*Your task*
Render every line of the records below as a numbered list, leaving out any blank lines.
>> Begin Information shown
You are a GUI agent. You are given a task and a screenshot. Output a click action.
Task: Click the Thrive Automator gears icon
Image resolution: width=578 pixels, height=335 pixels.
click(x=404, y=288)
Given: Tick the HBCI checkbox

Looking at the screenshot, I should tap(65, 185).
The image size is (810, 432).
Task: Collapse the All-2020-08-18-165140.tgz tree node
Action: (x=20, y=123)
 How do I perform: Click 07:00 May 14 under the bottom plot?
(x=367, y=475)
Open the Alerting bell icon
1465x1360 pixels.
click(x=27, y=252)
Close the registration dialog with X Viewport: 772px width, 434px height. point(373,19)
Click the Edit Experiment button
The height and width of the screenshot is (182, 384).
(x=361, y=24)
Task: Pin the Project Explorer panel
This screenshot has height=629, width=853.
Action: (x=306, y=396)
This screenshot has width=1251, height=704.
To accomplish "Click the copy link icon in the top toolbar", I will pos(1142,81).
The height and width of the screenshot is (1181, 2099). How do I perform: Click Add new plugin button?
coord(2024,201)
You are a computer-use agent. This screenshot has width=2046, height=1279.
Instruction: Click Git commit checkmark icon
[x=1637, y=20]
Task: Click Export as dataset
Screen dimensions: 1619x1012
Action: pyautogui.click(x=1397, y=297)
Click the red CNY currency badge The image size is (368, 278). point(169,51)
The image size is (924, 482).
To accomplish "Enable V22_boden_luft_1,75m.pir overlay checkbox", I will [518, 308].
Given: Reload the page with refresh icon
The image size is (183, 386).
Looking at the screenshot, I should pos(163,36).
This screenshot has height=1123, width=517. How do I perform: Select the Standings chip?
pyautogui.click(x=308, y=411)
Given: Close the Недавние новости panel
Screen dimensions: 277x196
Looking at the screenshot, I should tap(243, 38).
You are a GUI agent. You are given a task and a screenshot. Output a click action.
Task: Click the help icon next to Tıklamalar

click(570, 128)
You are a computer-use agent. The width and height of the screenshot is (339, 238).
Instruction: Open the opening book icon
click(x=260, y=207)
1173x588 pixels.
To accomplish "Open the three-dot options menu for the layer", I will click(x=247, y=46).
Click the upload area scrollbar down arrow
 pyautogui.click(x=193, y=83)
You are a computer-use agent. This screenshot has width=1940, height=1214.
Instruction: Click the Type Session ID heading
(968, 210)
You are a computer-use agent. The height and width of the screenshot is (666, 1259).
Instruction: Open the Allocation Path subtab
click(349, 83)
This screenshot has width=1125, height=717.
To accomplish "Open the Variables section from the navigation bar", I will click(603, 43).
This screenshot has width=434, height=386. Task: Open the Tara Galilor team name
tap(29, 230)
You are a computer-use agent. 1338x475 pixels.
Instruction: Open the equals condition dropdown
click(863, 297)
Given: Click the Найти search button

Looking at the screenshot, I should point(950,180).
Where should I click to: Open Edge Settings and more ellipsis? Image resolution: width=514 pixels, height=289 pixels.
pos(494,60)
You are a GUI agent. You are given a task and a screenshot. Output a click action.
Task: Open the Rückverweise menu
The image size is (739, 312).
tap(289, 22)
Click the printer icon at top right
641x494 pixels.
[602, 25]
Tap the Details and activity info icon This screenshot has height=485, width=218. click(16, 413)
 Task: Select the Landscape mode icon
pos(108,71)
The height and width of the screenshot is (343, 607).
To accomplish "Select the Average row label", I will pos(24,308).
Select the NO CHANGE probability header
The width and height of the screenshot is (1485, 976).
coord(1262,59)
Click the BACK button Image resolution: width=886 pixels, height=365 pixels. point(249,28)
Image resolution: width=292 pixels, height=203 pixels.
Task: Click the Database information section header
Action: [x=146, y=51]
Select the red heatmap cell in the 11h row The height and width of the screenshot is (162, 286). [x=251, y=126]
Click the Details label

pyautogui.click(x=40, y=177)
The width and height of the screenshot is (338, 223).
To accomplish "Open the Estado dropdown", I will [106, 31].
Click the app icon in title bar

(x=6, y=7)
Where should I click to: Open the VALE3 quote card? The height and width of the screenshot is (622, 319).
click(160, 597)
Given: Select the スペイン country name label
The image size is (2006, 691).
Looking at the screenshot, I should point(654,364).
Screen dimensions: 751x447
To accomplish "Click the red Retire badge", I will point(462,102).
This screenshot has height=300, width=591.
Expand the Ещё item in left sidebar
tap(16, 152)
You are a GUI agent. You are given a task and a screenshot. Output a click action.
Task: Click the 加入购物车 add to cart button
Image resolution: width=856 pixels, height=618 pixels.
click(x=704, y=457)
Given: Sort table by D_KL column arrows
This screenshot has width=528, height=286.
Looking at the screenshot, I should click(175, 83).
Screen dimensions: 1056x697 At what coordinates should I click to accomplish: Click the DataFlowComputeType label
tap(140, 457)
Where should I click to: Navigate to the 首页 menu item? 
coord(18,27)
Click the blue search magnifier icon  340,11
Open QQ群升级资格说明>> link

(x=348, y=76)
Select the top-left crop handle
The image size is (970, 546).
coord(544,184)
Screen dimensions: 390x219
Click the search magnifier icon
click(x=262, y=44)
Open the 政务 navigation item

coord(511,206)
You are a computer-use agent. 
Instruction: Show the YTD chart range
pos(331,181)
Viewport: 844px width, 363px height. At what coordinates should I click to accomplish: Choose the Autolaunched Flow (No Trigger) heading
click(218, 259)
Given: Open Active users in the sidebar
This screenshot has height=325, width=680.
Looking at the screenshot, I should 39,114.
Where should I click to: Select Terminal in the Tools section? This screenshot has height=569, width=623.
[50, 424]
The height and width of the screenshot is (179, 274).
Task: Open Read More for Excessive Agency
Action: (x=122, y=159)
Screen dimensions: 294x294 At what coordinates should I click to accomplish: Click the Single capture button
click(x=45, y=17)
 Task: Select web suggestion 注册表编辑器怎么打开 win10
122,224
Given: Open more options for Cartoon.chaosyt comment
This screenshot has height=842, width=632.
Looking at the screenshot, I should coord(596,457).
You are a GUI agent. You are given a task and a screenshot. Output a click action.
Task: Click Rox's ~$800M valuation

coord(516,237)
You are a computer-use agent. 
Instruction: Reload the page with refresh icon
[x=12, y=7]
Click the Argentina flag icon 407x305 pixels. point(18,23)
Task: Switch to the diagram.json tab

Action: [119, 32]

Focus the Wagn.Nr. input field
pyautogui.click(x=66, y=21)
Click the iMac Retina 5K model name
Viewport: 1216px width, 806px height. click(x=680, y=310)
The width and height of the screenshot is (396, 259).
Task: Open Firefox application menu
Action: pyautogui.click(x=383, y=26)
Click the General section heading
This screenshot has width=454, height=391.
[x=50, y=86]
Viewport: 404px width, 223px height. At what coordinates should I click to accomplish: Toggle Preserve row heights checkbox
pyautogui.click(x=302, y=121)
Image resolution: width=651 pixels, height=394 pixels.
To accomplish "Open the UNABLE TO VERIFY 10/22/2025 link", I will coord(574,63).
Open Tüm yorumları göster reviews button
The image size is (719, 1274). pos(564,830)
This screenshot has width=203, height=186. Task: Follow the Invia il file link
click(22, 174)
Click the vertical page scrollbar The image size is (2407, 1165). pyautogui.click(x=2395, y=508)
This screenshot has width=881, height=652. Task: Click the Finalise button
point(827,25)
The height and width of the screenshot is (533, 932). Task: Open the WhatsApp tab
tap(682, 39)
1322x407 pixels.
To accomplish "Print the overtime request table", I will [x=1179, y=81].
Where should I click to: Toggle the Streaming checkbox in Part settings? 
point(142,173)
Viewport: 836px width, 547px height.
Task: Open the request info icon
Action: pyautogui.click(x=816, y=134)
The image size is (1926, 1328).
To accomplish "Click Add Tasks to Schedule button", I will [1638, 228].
>> End Information shown
*Written answer*
1. You are a GUI agent. You are given a task and a screenshot. Output a click action.
2. Task: Click the Thrive Automator gears icon
3. Image resolution: width=578 pixels, height=335 pixels.
4. click(x=404, y=288)
5. Given: Tick the HBCI checkbox
6. Looking at the screenshot, I should tap(65, 185).
7. The image size is (810, 432).
8. Task: Collapse the All-2020-08-18-165140.tgz tree node
9. Action: (x=20, y=123)
10.  How do I perform: Click 07:00 May 14 under the bottom plot?
11. (x=367, y=475)
12. Open the Alerting bell icon
13. 1465x1360 pixels.
14. click(x=27, y=252)
15. Close the registration dialog with X Viewport: 772px width, 434px height. point(373,19)
16. Click the Edit Experiment button
17. The height and width of the screenshot is (182, 384).
18. (x=361, y=24)
19. Task: Pin the Project Explorer panel
20. This screenshot has height=629, width=853.
21. Action: (x=306, y=396)
22. This screenshot has width=1251, height=704.
23. To accomplish "Click the copy link icon in the top toolbar", I will pos(1142,81).
24. The height and width of the screenshot is (1181, 2099). How do I perform: Click Add new plugin button?
25. coord(2024,201)
26. You are a computer-use agent. This screenshot has width=2046, height=1279.
27. Instruction: Click Git commit checkmark icon
28. [x=1637, y=20]
29. Task: Click Export as dataset
30. Screen dimensions: 1619x1012
31. Action: pyautogui.click(x=1397, y=297)
32. Click the red CNY currency badge The image size is (368, 278). point(169,51)
33. The image size is (924, 482).
34. To accomplish "Enable V22_boden_luft_1,75m.pir overlay checkbox", I will [518, 308].
35. Given: Reload the page with refresh icon
36. The image size is (183, 386).
37. Looking at the screenshot, I should pos(163,36).
38. This screenshot has height=1123, width=517. How do I perform: Select the Standings chip?
39. pyautogui.click(x=308, y=411)
40. Given: Close the Недавние новости panel
41. Screen dimensions: 277x196
42. Looking at the screenshot, I should tap(243, 38).
43. You are a GUI agent. You are given a task and a screenshot. Output a click action.
44. Task: Click the help icon next to Tıklamalar
45. click(570, 128)
46. You are a computer-use agent. The width and height of the screenshot is (339, 238).
47. Instruction: Open the opening book icon
48. click(x=260, y=207)
49. 1173x588 pixels.
50. To accomplish "Open the three-dot options menu for the layer", I will click(x=247, y=46).
51. Click the upload area scrollbar down arrow
52.  pyautogui.click(x=193, y=83)
53. You are a computer-use agent. This screenshot has width=1940, height=1214.
54. Instruction: Click the Type Session ID heading
55. (968, 210)
56. You are a computer-use agent. The height and width of the screenshot is (666, 1259).
57. Instruction: Open the Allocation Path subtab
58. click(349, 83)
59. This screenshot has width=1125, height=717.
60. To accomplish "Open the Variables section from the navigation bar", I will click(603, 43).
61. This screenshot has width=434, height=386. Task: Open the Tara Galilor team name
62. tap(29, 230)
63. You are a computer-use agent. 1338x475 pixels.
64. Instruction: Open the equals condition dropdown
65. click(863, 297)
66. Given: Click the Найти search button
67. Looking at the screenshot, I should point(950,180).
68. Where should I click to: Open Edge Settings and more ellipsis? Image resolution: width=514 pixels, height=289 pixels.
69. pos(494,60)
70. You are a GUI agent. You are given a task and a screenshot. Output a click action.
71. Task: Open the Rückverweise menu
72. The image size is (739, 312).
73. tap(289, 22)
74. Click the printer icon at top right
75. 641x494 pixels.
76. [602, 25]
77. Tap the Details and activity info icon This screenshot has height=485, width=218. click(16, 413)
78.  Task: Select the Landscape mode icon
79. pos(108,71)
80. The height and width of the screenshot is (343, 607).
81. To accomplish "Select the Average row label", I will pos(24,308).
82. Select the NO CHANGE probability header
83. The width and height of the screenshot is (1485, 976).
84. coord(1262,59)
85. Click the BACK button Image resolution: width=886 pixels, height=365 pixels. point(249,28)
86. Image resolution: width=292 pixels, height=203 pixels.
87. Task: Click the Database information section header
88. Action: [x=146, y=51]
89. Select the red heatmap cell in the 11h row The height and width of the screenshot is (162, 286). [x=251, y=126]
90. Click the Details label
91. pyautogui.click(x=40, y=177)
92. The width and height of the screenshot is (338, 223).
93. To accomplish "Open the Estado dropdown", I will [106, 31].
94. Click the app icon in title bar
95. (x=6, y=7)
96. Where should I click to: Open the VALE3 quote card? The height and width of the screenshot is (622, 319).
97. click(160, 597)
98. Given: Select the スペイン country name label
99. The image size is (2006, 691).
100. Looking at the screenshot, I should point(654,364).
101. Screen dimensions: 751x447
102. To accomplish "Click the red Retire badge", I will point(462,102).
103. This screenshot has height=300, width=591.
104. Expand the Ещё item in left sidebar
105. tap(16, 152)
106. You are a GUI agent. You are given a task and a screenshot. Output a click action.
107. Task: Click the 加入购物车 add to cart button
108. Image resolution: width=856 pixels, height=618 pixels.
109. click(x=704, y=457)
110. Given: Sort table by D_KL column arrows
111. This screenshot has width=528, height=286.
112. Looking at the screenshot, I should click(175, 83).
113. Screen dimensions: 1056x697 At what coordinates should I click to accomplish: Click the DataFlowComputeType label
114. tap(140, 457)
115. Where should I click to: Navigate to the 首页 menu item? 
116. coord(18,27)
117. Click the blue search magnifier icon  340,11
118. Open QQ群升级资格说明>> link
119. (x=348, y=76)
120. Select the top-left crop handle
121. The image size is (970, 546).
122. coord(544,184)
123. Screen dimensions: 390x219
124. Click the search magnifier icon
125. click(x=262, y=44)
126. Open the 政务 navigation item
127. coord(511,206)
128. You are a computer-use agent. 
129. Instruction: Show the YTD chart range
130. pos(331,181)
131. Viewport: 844px width, 363px height. At what coordinates should I click to accomplish: Choose the Autolaunched Flow (No Trigger) heading
132. click(218, 259)
133. Given: Open Active users in the sidebar
134. This screenshot has height=325, width=680.
135. Looking at the screenshot, I should 39,114.
136. Where should I click to: Select Terminal in the Tools section? This screenshot has height=569, width=623.
137. [50, 424]
138. The height and width of the screenshot is (179, 274).
139. Task: Open Read More for Excessive Agency
140. Action: (x=122, y=159)
141. Screen dimensions: 294x294 At what coordinates should I click to accomplish: Click the Single capture button
142. click(x=45, y=17)
143.  Task: Select web suggestion 注册表编辑器怎么打开 win10
144. 122,224
145. Given: Open more options for Cartoon.chaosyt comment
146. This screenshot has height=842, width=632.
147. Looking at the screenshot, I should coord(596,457).
148. You are a GUI agent. You are given a task and a screenshot. Output a click action.
149. Task: Click Rox's ~$800M valuation
150. coord(516,237)
151. You are a computer-use agent. 
152. Instruction: Reload the page with refresh icon
153. [x=12, y=7]
154. Click the Argentina flag icon 407x305 pixels. point(18,23)
155. Task: Switch to the diagram.json tab
156. Action: [119, 32]
157. Focus the Wagn.Nr. input field
158. pyautogui.click(x=66, y=21)
159. Click the iMac Retina 5K model name
160. Viewport: 1216px width, 806px height. click(x=680, y=310)
161. The width and height of the screenshot is (396, 259).
162. Task: Open Firefox application menu
163. Action: pyautogui.click(x=383, y=26)
164. Click the General section heading
165. This screenshot has width=454, height=391.
166. [x=50, y=86]
167. Viewport: 404px width, 223px height. At what coordinates should I click to accomplish: Toggle Preserve row heights checkbox
168. pyautogui.click(x=302, y=121)
169. Image resolution: width=651 pixels, height=394 pixels.
170. To accomplish "Open the UNABLE TO VERIFY 10/22/2025 link", I will coord(574,63).
171. Open Tüm yorumları göster reviews button
172. The image size is (719, 1274). pos(564,830)
173. This screenshot has width=203, height=186. Task: Follow the Invia il file link
174. click(22, 174)
175. Click the vertical page scrollbar The image size is (2407, 1165). pyautogui.click(x=2395, y=508)
176. This screenshot has width=881, height=652. Task: Click the Finalise button
177. point(827,25)
178. The height and width of the screenshot is (533, 932). Task: Open the WhatsApp tab
179. tap(682, 39)
180. 1322x407 pixels.
181. To accomplish "Print the overtime request table", I will [x=1179, y=81].
182. Where should I click to: Toggle the Streaming checkbox in Part settings? 
183. point(142,173)
184. Viewport: 836px width, 547px height.
185. Task: Open the request info icon
186. Action: pyautogui.click(x=816, y=134)
187. The image size is (1926, 1328).
188. To accomplish "Click Add Tasks to Schedule button", I will [1638, 228].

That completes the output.